Task item
Please return the entries, omitting and altering nothing.

Data to use
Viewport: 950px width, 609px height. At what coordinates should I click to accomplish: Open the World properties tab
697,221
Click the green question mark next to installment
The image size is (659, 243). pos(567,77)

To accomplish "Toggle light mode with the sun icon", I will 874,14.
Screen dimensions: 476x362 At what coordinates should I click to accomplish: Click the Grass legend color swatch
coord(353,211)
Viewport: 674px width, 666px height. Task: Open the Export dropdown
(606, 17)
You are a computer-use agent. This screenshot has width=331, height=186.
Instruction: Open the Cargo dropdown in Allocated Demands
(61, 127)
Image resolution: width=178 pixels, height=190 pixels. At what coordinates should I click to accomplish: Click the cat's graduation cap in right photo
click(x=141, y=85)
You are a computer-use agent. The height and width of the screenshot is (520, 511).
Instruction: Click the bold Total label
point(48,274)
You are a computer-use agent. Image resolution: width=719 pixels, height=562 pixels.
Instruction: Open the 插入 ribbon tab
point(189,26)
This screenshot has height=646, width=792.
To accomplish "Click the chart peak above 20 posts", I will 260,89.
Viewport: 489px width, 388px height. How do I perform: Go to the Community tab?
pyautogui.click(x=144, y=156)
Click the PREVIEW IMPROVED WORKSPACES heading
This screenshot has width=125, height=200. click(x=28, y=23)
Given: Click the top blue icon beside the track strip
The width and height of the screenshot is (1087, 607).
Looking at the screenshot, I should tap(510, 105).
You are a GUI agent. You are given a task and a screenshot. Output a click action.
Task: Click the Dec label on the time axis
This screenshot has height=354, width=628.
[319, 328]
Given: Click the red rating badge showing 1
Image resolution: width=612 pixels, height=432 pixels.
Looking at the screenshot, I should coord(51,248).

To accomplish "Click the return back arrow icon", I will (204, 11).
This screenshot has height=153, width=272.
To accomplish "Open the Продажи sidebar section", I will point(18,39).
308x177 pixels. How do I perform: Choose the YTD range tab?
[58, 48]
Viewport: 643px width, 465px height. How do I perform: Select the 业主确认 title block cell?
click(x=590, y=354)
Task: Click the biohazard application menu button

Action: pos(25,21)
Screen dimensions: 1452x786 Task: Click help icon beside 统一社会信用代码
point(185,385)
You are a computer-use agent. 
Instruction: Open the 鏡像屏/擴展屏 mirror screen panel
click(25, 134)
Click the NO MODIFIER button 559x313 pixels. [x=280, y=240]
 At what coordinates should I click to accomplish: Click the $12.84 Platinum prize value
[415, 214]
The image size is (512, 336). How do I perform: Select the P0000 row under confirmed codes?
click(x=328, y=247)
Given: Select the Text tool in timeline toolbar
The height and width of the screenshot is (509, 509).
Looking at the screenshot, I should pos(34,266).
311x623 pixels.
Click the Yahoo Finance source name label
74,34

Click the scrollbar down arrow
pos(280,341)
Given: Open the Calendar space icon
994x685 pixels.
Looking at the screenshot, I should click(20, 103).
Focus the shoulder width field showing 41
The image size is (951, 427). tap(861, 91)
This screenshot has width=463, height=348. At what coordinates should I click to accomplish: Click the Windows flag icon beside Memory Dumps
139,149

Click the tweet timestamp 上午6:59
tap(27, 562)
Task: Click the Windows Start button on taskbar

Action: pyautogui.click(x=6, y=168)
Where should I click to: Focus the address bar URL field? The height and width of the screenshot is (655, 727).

Answer space
Viewport: 950px width, 609px height. At what coordinates should I click to accomplish: Open the World properties tab
697,221
Click the green question mark next to installment
The image size is (659, 243). pos(567,77)

To accomplish "Toggle light mode with the sun icon", I will 874,14.
Screen dimensions: 476x362 At what coordinates should I click to accomplish: Click the Grass legend color swatch
coord(353,211)
Viewport: 674px width, 666px height. Task: Open the Export dropdown
(606, 17)
You are a computer-use agent. This screenshot has width=331, height=186.
Instruction: Open the Cargo dropdown in Allocated Demands
(61, 127)
Image resolution: width=178 pixels, height=190 pixels. At what coordinates should I click to accomplish: Click the cat's graduation cap in right photo
click(x=141, y=85)
You are a computer-use agent. The height and width of the screenshot is (520, 511).
Instruction: Click the bold Total label
point(48,274)
You are a computer-use agent. Image resolution: width=719 pixels, height=562 pixels.
Instruction: Open the 插入 ribbon tab
point(189,26)
This screenshot has height=646, width=792.
To accomplish "Click the chart peak above 20 posts", I will 260,89.
Viewport: 489px width, 388px height. How do I perform: Go to the Community tab?
pyautogui.click(x=144, y=156)
Click the PREVIEW IMPROVED WORKSPACES heading
This screenshot has width=125, height=200. click(x=28, y=23)
Given: Click the top blue icon beside the track strip
The width and height of the screenshot is (1087, 607).
Looking at the screenshot, I should tap(510, 105).
You are a GUI agent. You are given a task and a screenshot. Output a click action.
Task: Click the Dec label on the time axis
This screenshot has height=354, width=628.
[319, 328]
Given: Click the red rating badge showing 1
Image resolution: width=612 pixels, height=432 pixels.
Looking at the screenshot, I should coord(51,248).

To accomplish "Click the return back arrow icon", I will (204, 11).
This screenshot has height=153, width=272.
To accomplish "Open the Продажи sidebar section", I will point(18,39).
308x177 pixels. How do I perform: Choose the YTD range tab?
[58, 48]
Viewport: 643px width, 465px height. How do I perform: Select the 业主确认 title block cell?
click(x=590, y=354)
Task: Click the biohazard application menu button

Action: pos(25,21)
Screen dimensions: 1452x786 Task: Click help icon beside 统一社会信用代码
point(185,385)
You are a computer-use agent. 
Instruction: Open the 鏡像屏/擴展屏 mirror screen panel
click(25, 134)
Click the NO MODIFIER button 559x313 pixels. [x=280, y=240]
 At what coordinates should I click to accomplish: Click the $12.84 Platinum prize value
[415, 214]
The image size is (512, 336). How do I perform: Select the P0000 row under confirmed codes?
click(x=328, y=247)
Given: Select the Text tool in timeline toolbar
The height and width of the screenshot is (509, 509).
Looking at the screenshot, I should pos(34,266).
311x623 pixels.
Click the Yahoo Finance source name label
74,34

Click the scrollbar down arrow
pos(280,341)
Given: Open the Calendar space icon
994x685 pixels.
Looking at the screenshot, I should click(20, 103).
Focus the shoulder width field showing 41
The image size is (951, 427). tap(861, 91)
This screenshot has width=463, height=348. At what coordinates should I click to accomplish: Click the Windows flag icon beside Memory Dumps
139,149

Click the tweet timestamp 上午6:59
tap(27, 562)
Task: Click the Windows Start button on taskbar

Action: pyautogui.click(x=6, y=168)
Where should I click to: Focus the address bar URL field? The height and width of the screenshot is (655, 727).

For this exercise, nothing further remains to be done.